What is asked:
Print each of the items below word for word, keeping every line as it appears.

Record list:
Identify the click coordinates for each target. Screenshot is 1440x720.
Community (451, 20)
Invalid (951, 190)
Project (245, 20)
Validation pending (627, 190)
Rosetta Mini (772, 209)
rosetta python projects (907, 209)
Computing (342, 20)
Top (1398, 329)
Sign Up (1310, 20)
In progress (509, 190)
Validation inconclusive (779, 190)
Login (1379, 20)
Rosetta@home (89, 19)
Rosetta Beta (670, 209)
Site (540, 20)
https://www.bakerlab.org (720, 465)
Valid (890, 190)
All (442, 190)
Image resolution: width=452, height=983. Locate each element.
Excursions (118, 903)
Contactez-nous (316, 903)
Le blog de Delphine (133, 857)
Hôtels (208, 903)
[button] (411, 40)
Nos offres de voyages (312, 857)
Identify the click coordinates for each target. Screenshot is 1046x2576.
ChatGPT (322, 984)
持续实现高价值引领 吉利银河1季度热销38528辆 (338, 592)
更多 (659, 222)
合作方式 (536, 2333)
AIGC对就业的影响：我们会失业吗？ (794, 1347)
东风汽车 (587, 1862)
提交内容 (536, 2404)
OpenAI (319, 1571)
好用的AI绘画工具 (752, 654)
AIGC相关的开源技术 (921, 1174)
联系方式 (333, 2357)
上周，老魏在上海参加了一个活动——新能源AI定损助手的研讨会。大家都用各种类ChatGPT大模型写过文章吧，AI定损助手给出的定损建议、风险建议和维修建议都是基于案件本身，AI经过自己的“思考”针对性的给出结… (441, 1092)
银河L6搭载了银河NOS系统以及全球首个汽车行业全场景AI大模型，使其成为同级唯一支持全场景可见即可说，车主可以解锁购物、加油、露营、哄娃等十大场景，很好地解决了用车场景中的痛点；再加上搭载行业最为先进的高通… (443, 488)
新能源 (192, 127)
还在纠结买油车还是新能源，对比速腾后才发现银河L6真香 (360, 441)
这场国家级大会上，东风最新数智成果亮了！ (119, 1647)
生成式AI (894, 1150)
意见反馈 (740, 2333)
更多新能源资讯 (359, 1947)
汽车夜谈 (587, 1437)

Solution to the exercise:
Identify the click coordinates for each target. Screenshot is 1440x720.
Community (451, 20)
Invalid (951, 190)
Project (245, 20)
Validation pending (627, 190)
Rosetta Mini (772, 209)
rosetta python projects (907, 209)
Computing (342, 20)
Top (1398, 329)
Sign Up (1310, 20)
In progress (509, 190)
Validation inconclusive (779, 190)
Login (1379, 20)
Rosetta@home (89, 19)
Rosetta Beta (670, 209)
Site (540, 20)
https://www.bakerlab.org (720, 465)
Valid (890, 190)
All (442, 190)
Image resolution: width=452, height=983. Locate each element.
Excursions (118, 903)
Contactez-nous (316, 903)
Le blog de Delphine (133, 857)
Hôtels (208, 903)
[button] (411, 40)
Nos offres de voyages (312, 857)
Identify the click coordinates for each target. Screenshot is 1046x2576.
ChatGPT (322, 984)
持续实现高价值引领 吉利银河1季度热销38528辆 (338, 592)
更多 (659, 222)
合作方式 (536, 2333)
AIGC对就业的影响：我们会失业吗？ (794, 1347)
东风汽车 (587, 1862)
提交内容 (536, 2404)
OpenAI (319, 1571)
好用的AI绘画工具 (752, 654)
AIGC相关的开源技术 (921, 1174)
联系方式 (333, 2357)
上周，老魏在上海参加了一个活动——新能源AI定损助手的研讨会。大家都用各种类ChatGPT大模型写过文章吧，AI定损助手给出的定损建议、风险建议和维修建议都是基于案件本身，AI经过自己的“思考”针对性的给出结… (441, 1092)
银河L6搭载了银河NOS系统以及全球首个汽车行业全场景AI大模型，使其成为同级唯一支持全场景可见即可说，车主可以解锁购物、加油、露营、哄娃等十大场景，很好地解决了用车场景中的痛点；再加上搭载行业最为先进的高通… (443, 488)
新能源 (192, 127)
还在纠结买油车还是新能源，对比速腾后才发现银河L6真香 (360, 441)
这场国家级大会上，东风最新数智成果亮了！ (119, 1647)
生成式AI (894, 1150)
意见反馈 (740, 2333)
更多新能源资讯 (359, 1947)
汽车夜谈 (587, 1437)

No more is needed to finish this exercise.